Both follow the same approach, which I have tried to explain in the .travis.yml comments.

Installing Galaxy

First we must fetch a copy of Galaxy, which would normally be done like this:

$ hg clone https://bitbucket.org/galaxy/galaxy-dist

However, an hg clone is slow and we don't need the full history. Instead we can use wget to grab the latest version:

$ wget https://bitbucket.org/galaxy/galaxy-dist/get/stable.tar.bz2

This is faster, but in my tests using git clone was even faster, and a wget from GitHub faster still. The only catch is there isn't an official mirror of Galaxy on GitHub, so I've been piggy-backing on John Chilton's GitHub mirror of Galaxy. Like me, John seems happier working with git than with hg.

Once downloaded, Galaxy needs to create some configuration files by copying the default sample files, and setup the database (using SQLite by default). The run.sh script seems to be the only place that does this - but we don't want to run the Galaxy server. This needs to happen before we can run the tests, and thus far this is the most elegant solution I have found to do it:

$ ./run.sh --stop-daemon || true

This setups the configuration, checks to see if Galaxy is running so it can be stopped, and fails because Galaxy wasn't already running. That would return an error code and abort the TravisCI run, so we hide the error via the true command. This is a hack, but it works for now.

Configuring/Installing Galaxy Tools

I decided to follow the old-school manual setup route pre-dating the Galaxy Tool Shed, which works by moving the tool files under Galaxy's tools folder, and adding the tool XML to the tool_conf.xml listing. Actually I replace the default listing with hundreds of tools I don't want to test with a minimal XML file listing just my tools.

Configuring/Installing Tool Dependencies

This is actually the first thing my .travis.yml script does. This can require downloading and compiling them, and adding them to the $PATH or setting the appropriate environment variable. Right now this duplicates the effort put into a tool_dependencies.xml file for automating this via the Galaxy Tool Shed.
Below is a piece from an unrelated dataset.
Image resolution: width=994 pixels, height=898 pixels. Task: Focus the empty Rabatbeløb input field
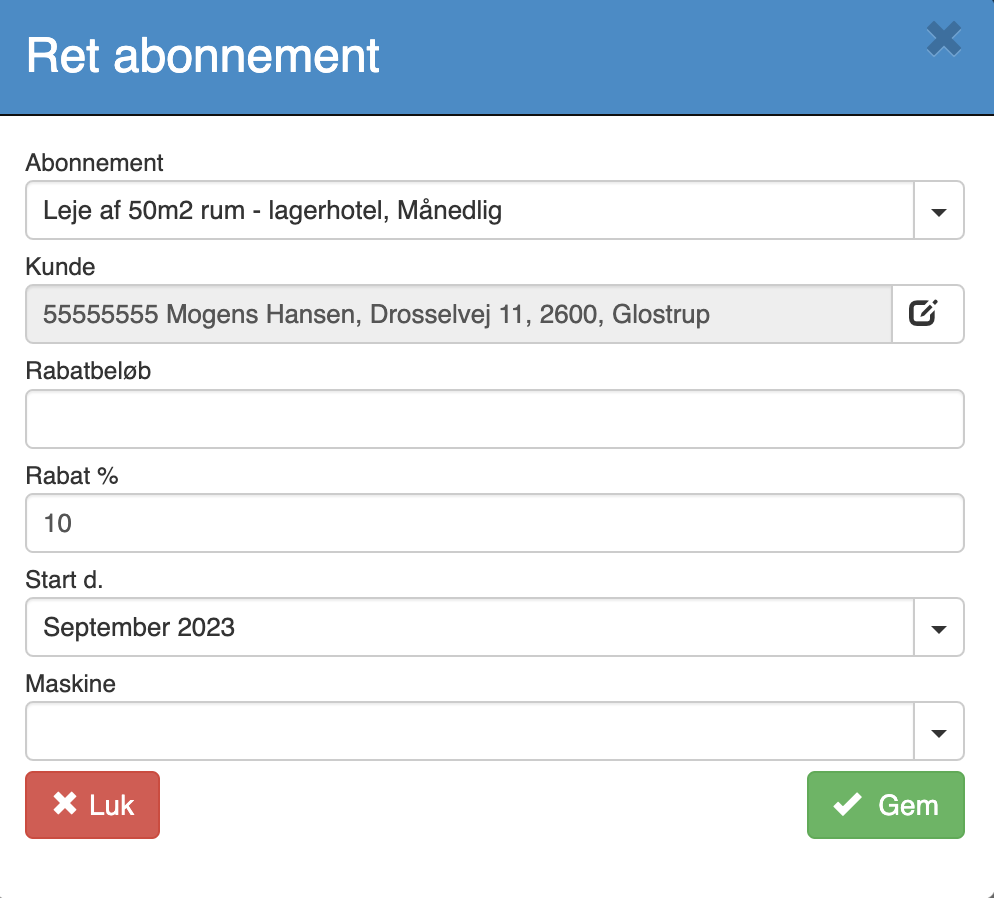(494, 419)
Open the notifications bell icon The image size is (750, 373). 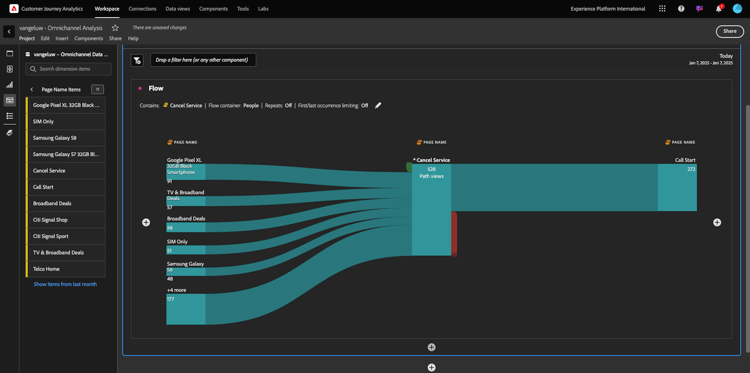click(x=718, y=9)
Configuring/Installing Data-Types

Again, I followed the old-school manual route pre-dating the Galaxy Tool Shed, which works by adding the definition to the core datatypes. I do this by providing a customised datatypes_conf.xml (from which I have removed most of the file formats to speed things up), and where Python code is needed move this into the Galaxy lib folder. This is fiddly, but so far I only have a handful of BLAST datatypes where this is needed.

Running the tests

Finally we use the Galaxy script to run the tests, which could be as simple as:

$ ./run_functional_tests.sh

However, that would run all the tests for every tool listed. In the tool_conf.xml file I've created a dedicated section so instead I request just that be tested:

$ ./run_functional_tests.sh -sid Continuous-Integration-Travis

I seem to be missing a dependency needed by default which would produce an HTML report file - so what I ended running was a little less clean:

$ python ./scripts/functional_tests.py -v `python tool_list.py Continuous-Integration-Travis`

This mimics what the wrapper shell script does via the section identifier argument.

Conclusions

It is early days, but having spent the time and effort getting this to work (debugging the dependency installation is a bit tricky), it should pay dividends down the line and complement the nightly tests via the Galaxy Tool Shed - and of course testing locally on my development setup.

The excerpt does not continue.